Nebel zieht durch die Straßen Berlins, flankiert von Kälte und Feuchtigkeit.

In Berlin ist ein neuer Tag angebrochen, der Tag danach.

Ruhig und diszipliniert gehen die Menschen zur Arbeit, erledigen ihre Einkäufe, sind heute vielleicht etwas zuvorkommender als gewöhnlich.

Diese Stadt, der man gerne einen Hang zur Leichtlebigkeit , zum Hedonismus, nachsagt, reagiert auf Krisen und Konflikte mit eiserner Disziplin und grimmigen Trotz, wie schon häufig in der Geschichte bewiesen.

Vor einigen Stunden, Berlin schlief noch, besuchte ich den Tatort am Breitscheidplatz.

Dort, im Schatten der Gedächtniskirche, bot sich ein verheerendes Bild, das Grauen - welches sich dort wenige Stunden zuvor ereignet hatte - war spürbar.

Die Weihnachtsbeleuchtung, welche die Umgebung erhellte, zusammen mit dem Nebel, der durch die Straßen waberte, tauchte das Szenario in eine düstere Agonie.

Aufgrund meines Presseausweises ließ mich die Polizei durch alle Absperrungen.

Ich hielt mich nicht lange auf, hatte auch nicht vor, die Arbeit der zuständigen Sicherheitsorgane zu behindern und kehrte bald hinter die weiträumigen Absperrungen zurück.

Dort angekommen, erblickte ich zahlreiche Menschen, Arbeiter auf dem Weg zur Frühschicht, Nachtschwärmer und Neugierige, die still auf den bekannten Ort im Herzen des alten West-Berlins blickten.

Als ich näher kam, erkannte ich ihre Gesichter, Schwaben und Surimanesen, Türken und Thüringer, Touristen und Transvestiten, Araber und Amerikaner, russische Juden und pakistanische Blumenverkäufer, Akademiker und Arbeitslose, ich erkannte die Gesichter Berlins...

Ich ließ meinen Blick den Kurfürstendamm entlanggleiten.

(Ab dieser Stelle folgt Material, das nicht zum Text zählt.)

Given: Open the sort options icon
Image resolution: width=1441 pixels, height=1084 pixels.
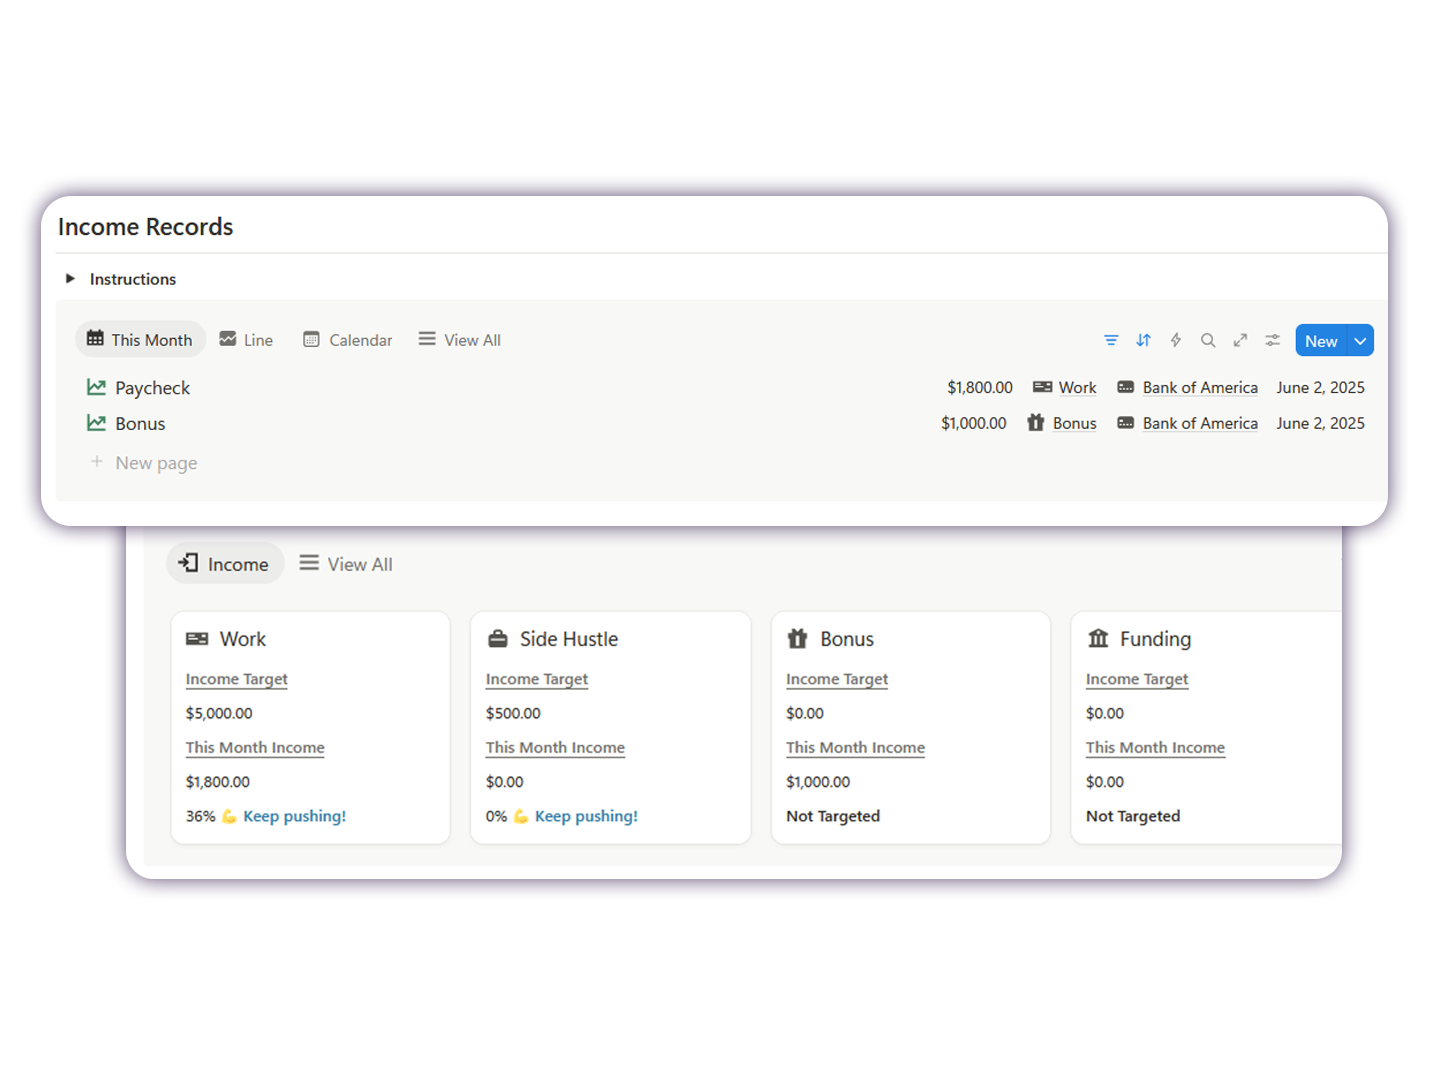Looking at the screenshot, I should [x=1143, y=341].
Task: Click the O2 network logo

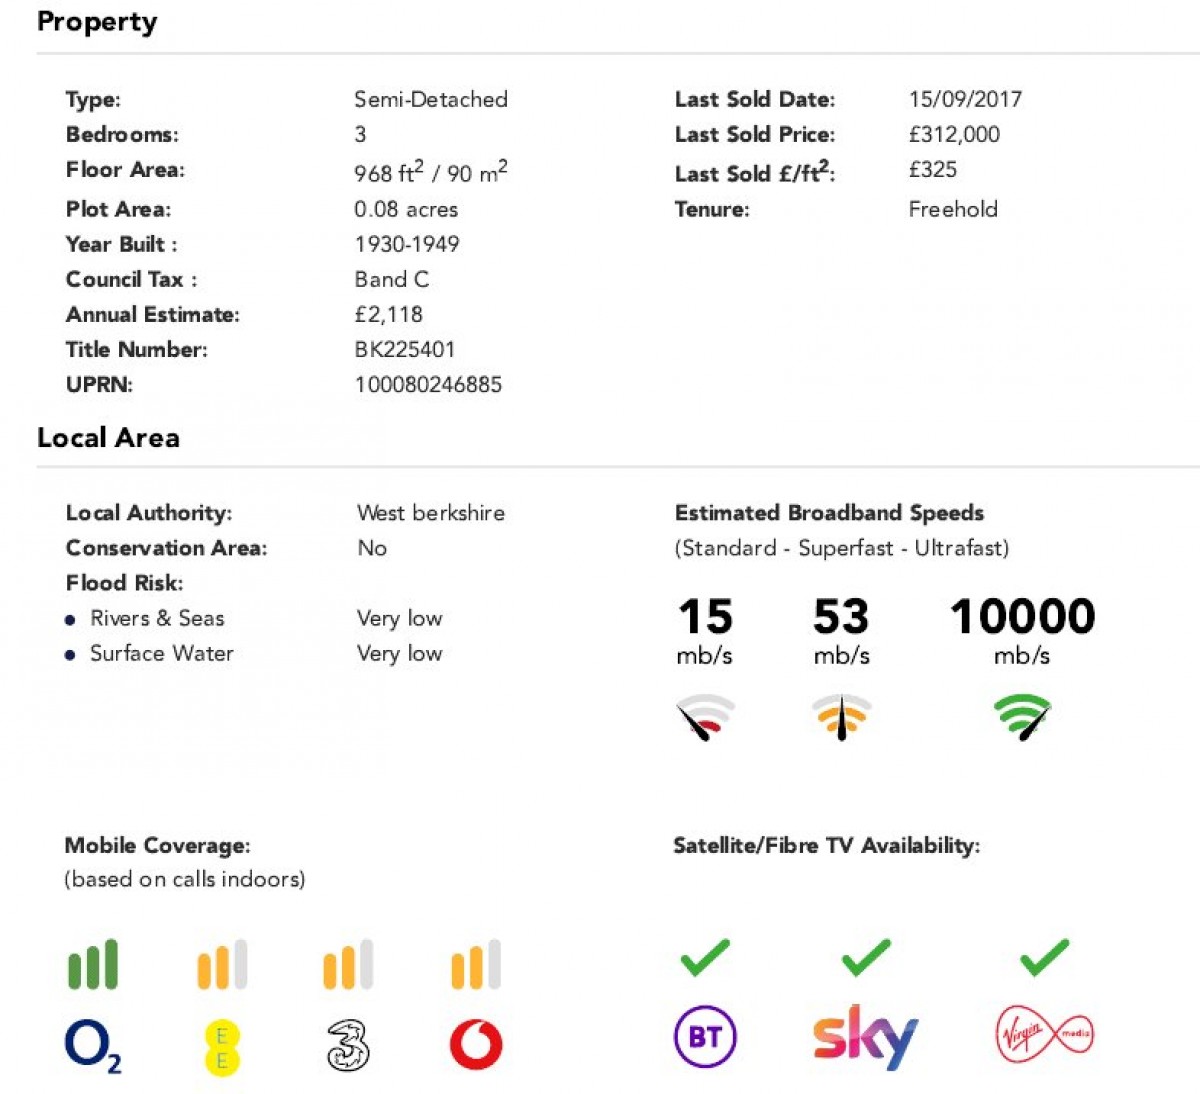Action: point(92,1046)

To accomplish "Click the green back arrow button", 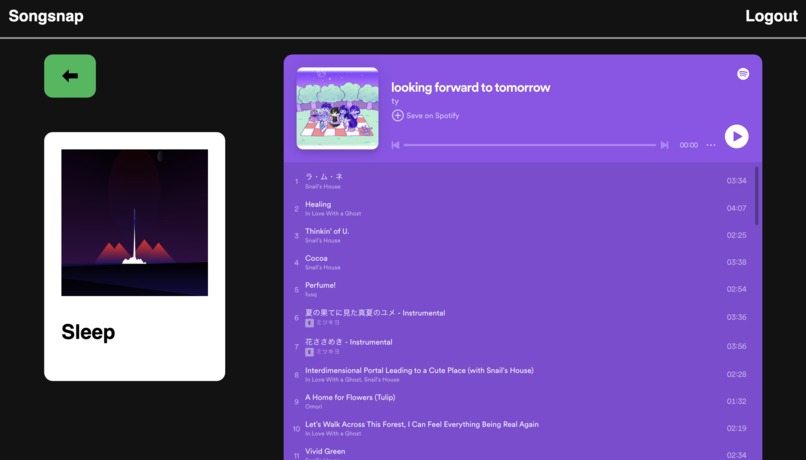I will click(x=70, y=76).
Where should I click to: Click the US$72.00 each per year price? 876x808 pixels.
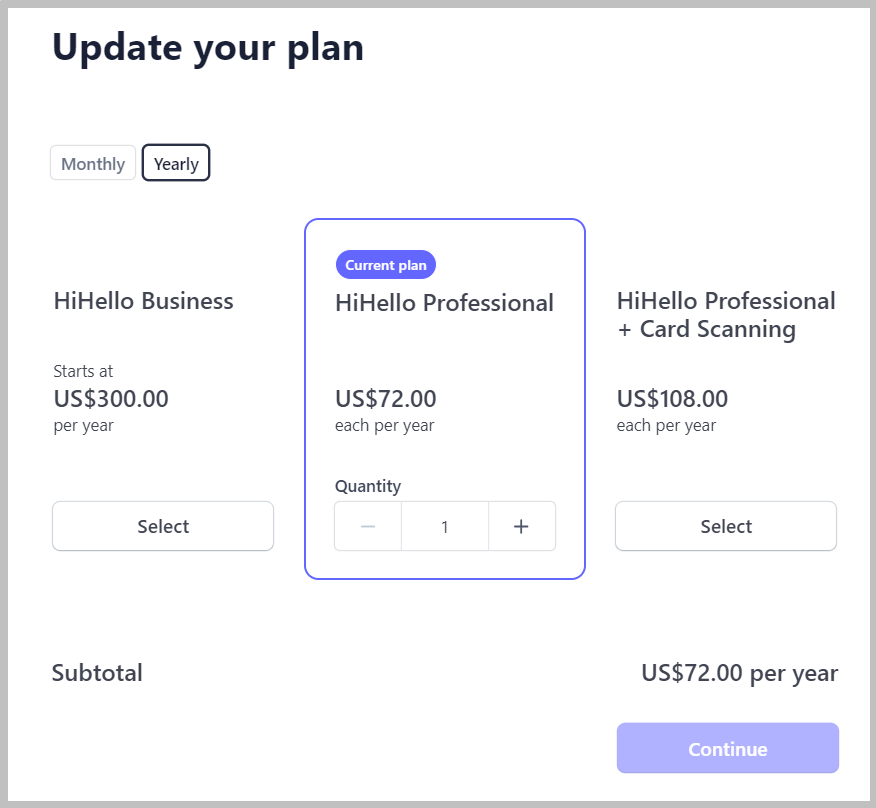tap(385, 410)
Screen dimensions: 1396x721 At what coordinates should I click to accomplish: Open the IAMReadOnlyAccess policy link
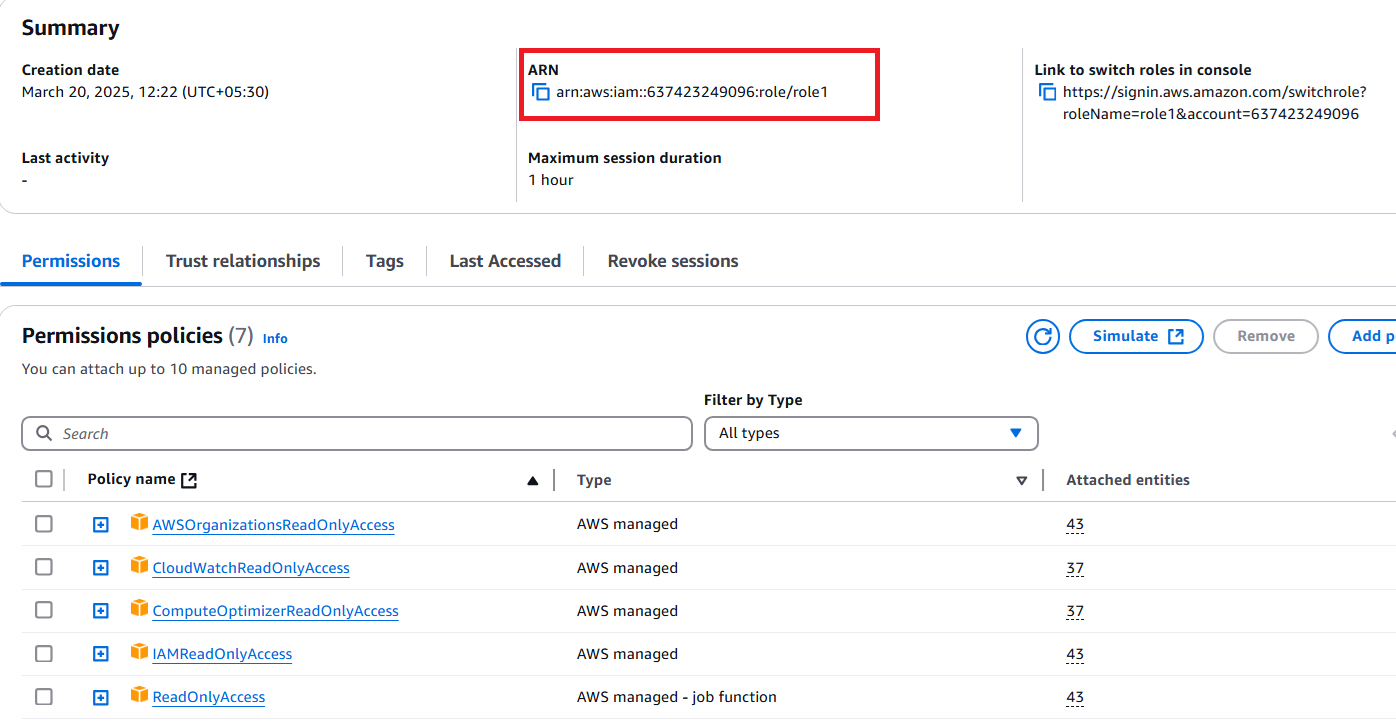click(222, 654)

Nur wenige hundert Meter von hier entfernt, liegt die mondäne Penthaus - Wohnung von Peter Scholl-Latour, sein Wohnsitz, wenn er sich in Berlin aufhielt.

Am Ende seines Lebens hatte der bekannte Chronist davor gewarnt, was auf uns zukommen wird, aber wenig Gehör gefunden.

Er zitierte dann gewöhnlich Paul Valery "Am Abgrund der Geschichte ist Platz für jeden".

Heute, im 16. Jahr des Krieges gegen den Terror, ist der Terror nicht besiegt, nein er ist überall, folgte mir seitdem auf der Landkarte meines Lebens, schlug dort zu, wo ich einst gelebt hatte oder Zeiten verbrachte , New York City, Tel Aviv, London, Paris, Istanbul , jetzt Berlin,...

Es macht aber wenig Sinn, sich auf die Chronologie oder die geographische Verbreitung dieses Phänomens zu konzentrieren. Eher sollte man sich mit den spezifischen Strömungen beschäftigen, also den gemeinsamen Feindbildern dieses Terrors, dieser asymmetrischen Kriegsführung. Er ist mit allen Kulturkreisen kompatibel und tritt zu verschiedenen Zeiten auf.

Er ist immer gekennzeichnet von Feindschaft gegen die Stadt, gegen Kosmopolitismus, den Geist des Westens, wie er in Wissenschaft und Vernunft zum Ausdruck kommt, gegen Freihandel und Bürgertum und schließlich gegen den Agnostiker, den Zweifler und Freidenker, der vernichtet werden muss, um den Weg freizumachen für eine Welt des reinen Glaubens.

Die mörderische Energie dieses Terrors konnte sich unter den Nazis, unter Mao in China und auch unter den Taliban in Afghanistan entfalten. Staaten, die gestern Ausgangspunkt des Terrors waren, können heute seine Angriffsziele werden.

Es gibt Menschen, denen gefällt, was gestern geschah.

Nicht nur jenen, die im Namen einer Religion solche Taten begehen, jene, die von Saudi-Arabien finanziert werden, jenes Land - welches Ursula von der Leyen neulich besuchte und aufrüsten lässt -, nein auch jene Politiker und Politikerinnen, jene Publizisten, die geil vor Erregung, fieberhaft solche Taten erwarten, um aus ihnen Kapital zu schlagen, auch wenn sie es Besorgnis nennen.

Diese Menschen und die Erstgenannten, sind voneinander abhängig, brauchen sich, wie der Junkie den Stoff, es gibt zu viele, die ihnen Glauben schenken, Sie sind beide zu bekämpfen.